Say no to ‘back-door’ gun control

A gun is not inherently dangerous. In fact, given their association with lower crime rates, is it fair to say they're inherently safety-enhancing

Are guns inherently dangerous?
Daniel J. Mitchell
On 26 June 2013 10:41

If a bad person robs a bank and then uses a Chevrolet to make his getaway, do we blame General Motors? Of course not.

If a pilot suffers some sort of medical incident, loses control of her plane, and injures people on the ground during the crash, do we blame Cessna? No, that would be silly.

If a con artist tricks a consumer into sending money, do we blame the bank where the fraudster has an account? Logically, the answer is no, but thanks to money laundering laws, the government actually does expect banks to know if customers are misbehaving. But that’s why experts think those laws are absurdly unworkable and expensive.

I’m asking these rhetorical questions because a couple of professors, in a New York Times op-ed, claim that gun manufacturers and gun owners should be subject to special taxes. Why? Well, because some people deliberately or accidentally cause damage with guns.

Gun manufacturers have gone to great lengths to avoid any moral responsibility or legal accountability for the social costs of gun violence… But there is a simple and direct way to make them accountable for the harm their products cause. For every gun sold, those who manufacture or import it should pay a tax. The money should then be used to create a compensation fund for innocent victims of gun violence.

They justify their plan with economics. Or, to be more accurate, they use economic terminology to sell their scheme.

This proposal is based on a fundamentally conservative principle — that those who cause injury should be made to “internalize” the cost of their activity by paying for it. …it makes sense to tax gun manufacturers directly. The result would be that those who derive a benefit from guns — for hunting, target practice, self-defense or simply for collecting — would shoulder some of the social costs of their choice as manufacturers pass along the cost of the tax to them.

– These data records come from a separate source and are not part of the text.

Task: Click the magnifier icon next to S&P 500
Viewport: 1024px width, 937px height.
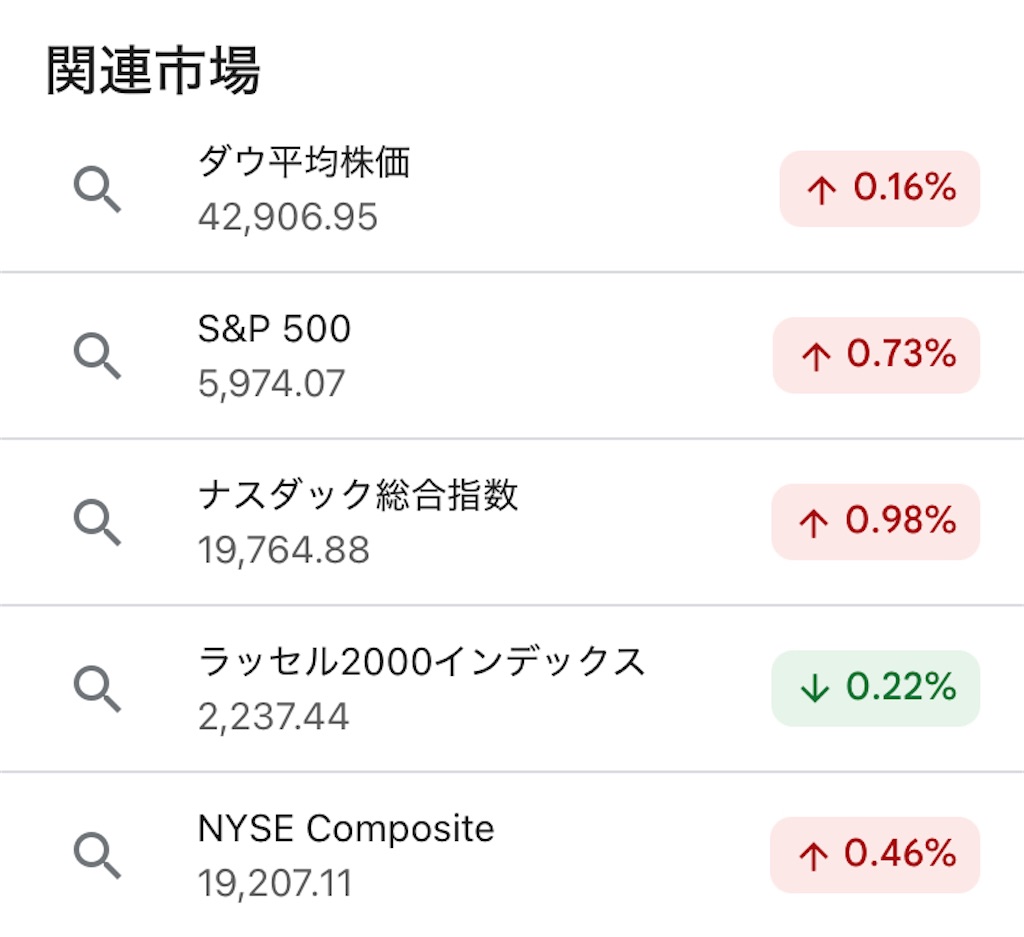Action: (x=98, y=356)
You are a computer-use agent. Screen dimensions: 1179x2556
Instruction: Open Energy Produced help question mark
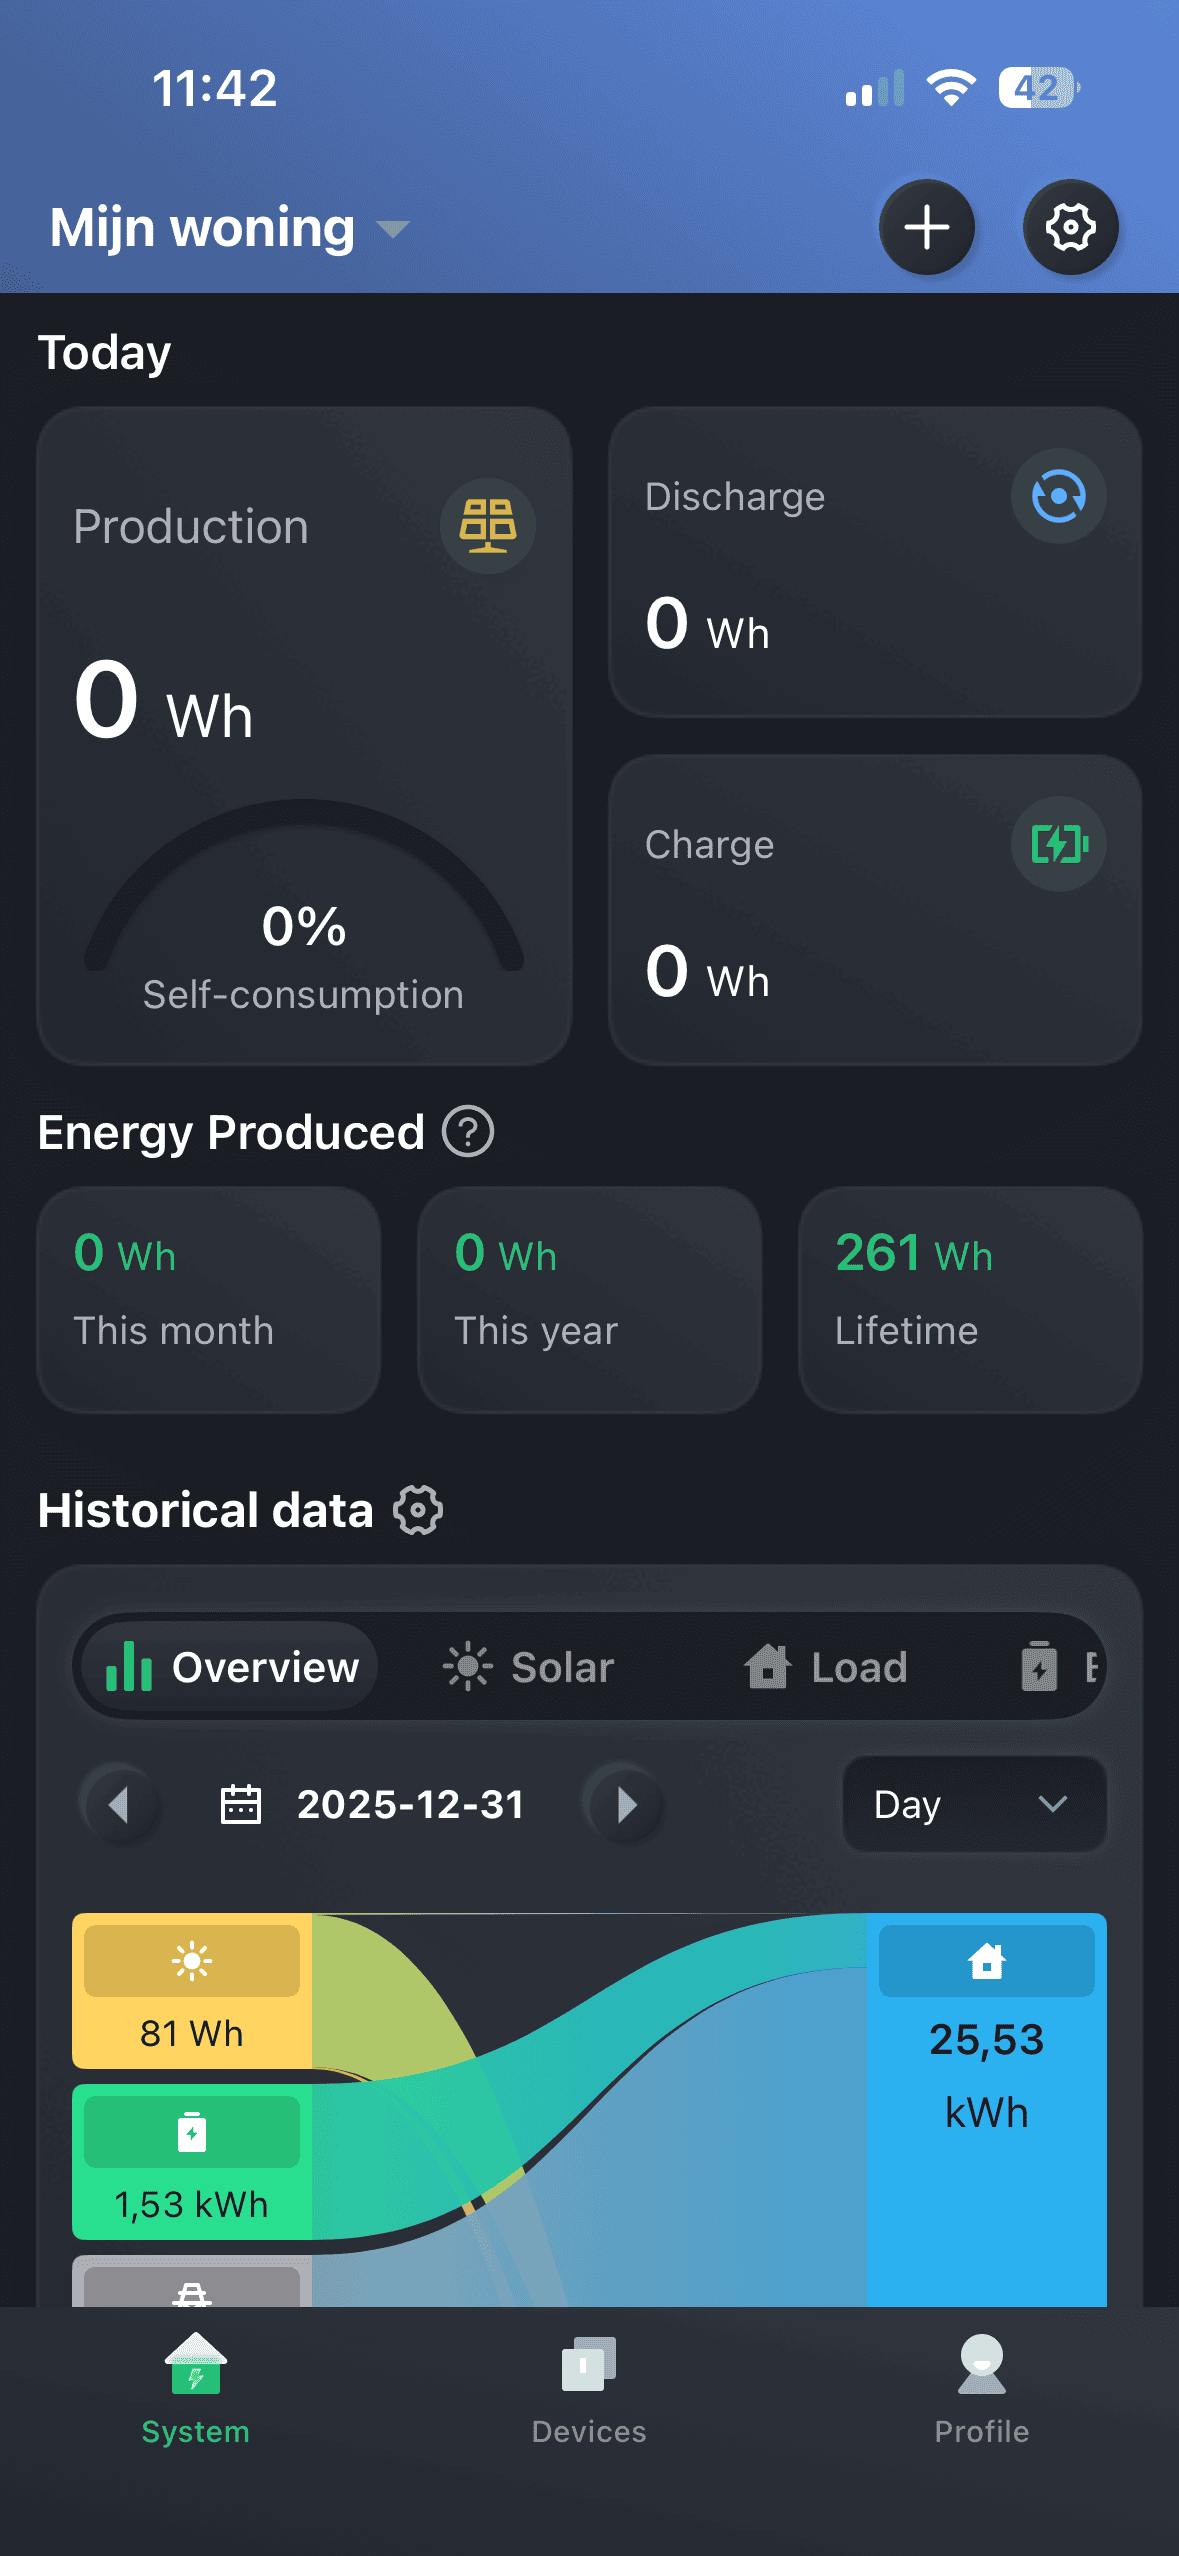click(468, 1132)
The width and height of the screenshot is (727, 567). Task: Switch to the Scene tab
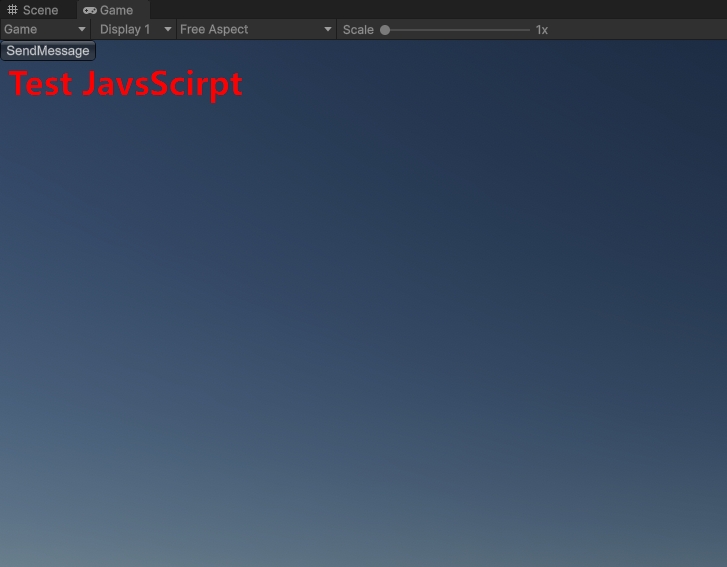click(x=40, y=10)
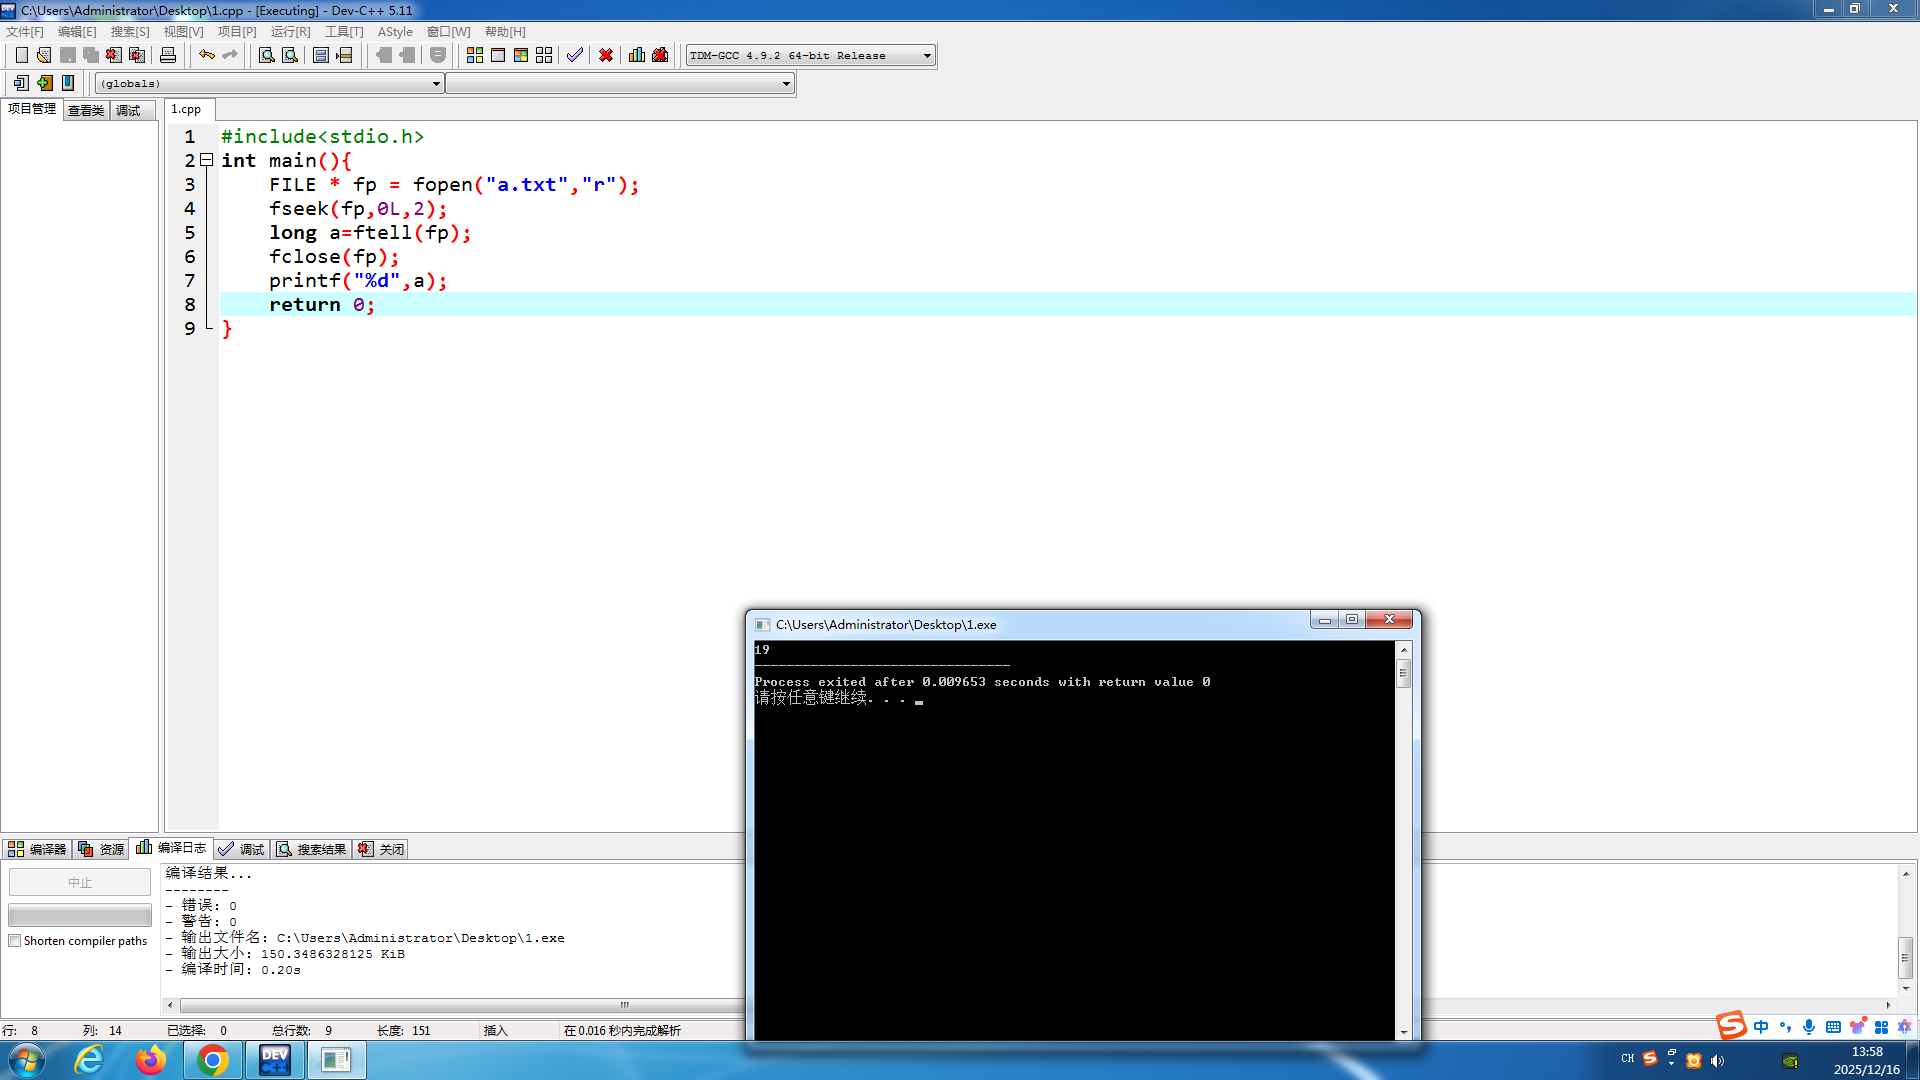Click the Undo arrow icon
Viewport: 1920px width, 1080px height.
206,55
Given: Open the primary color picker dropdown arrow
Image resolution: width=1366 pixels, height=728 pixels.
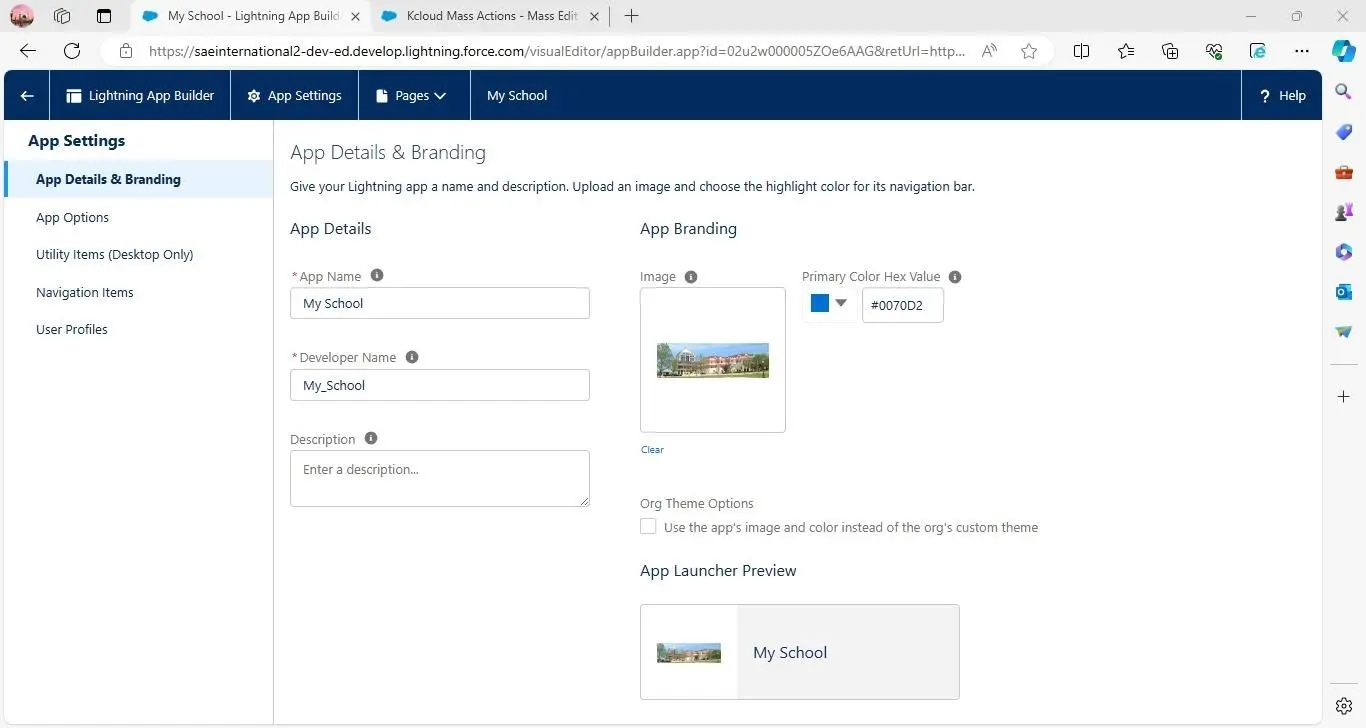Looking at the screenshot, I should tap(841, 303).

Such a tax might also exert at least some economic pressure on manufacturers to market especially lethal guns less aggressively, or to implement safer gun technologies, like “smart guns” that could be used only by the registered owner. Right now, they have no such incentive — they’re immune from most lawsuits, and guns are expressly exempt from regulation by the Consumer Product Safety Commission, which is supposed to protect the public from unreasonable risks from consumer products.

There are lots of reasons why I disagree with this column, but my main objection – as suggested by the rhetorical questions above – is that the professors want to improperly redistribute risk and blame.

A gun is not inherently dangerous. Indeed, gun ownership is associated with lower crime rates, so it’s more accurate to say they are inherently safety-enhancing. Cops, for instance, overwhelmingly think gun control is either futile or counterproductive.

That being said, what’s the best way to deal with those individuals who deliberately or accidentally use guns in an unsafe manner? The answer is simple. There should be criminal penalties imposed on those who engage in deliberate wrongdoing and we should rely on insurance and/or the tort system (properly focused) for accidental misuse.

Will that system be perfect? Of course not. Criminals will always exist. All we can do is to make crime less attractive. And accidents will always happen, even if we have a good system of insurance and torts.

Let’s conclude with a statement of the obvious. I’m 99 percent certain that the professors are completely unserious about modifying how we insure against gun-related damage. They’re simply using the terminology to impose a policy that is best characterized as back-door gun control.

Frankly, I’m tired of statists, most of whom (like Rosie O’Donnell) live very comfortable lives in safe neighborhoods, trying to tell the rest of us how to live.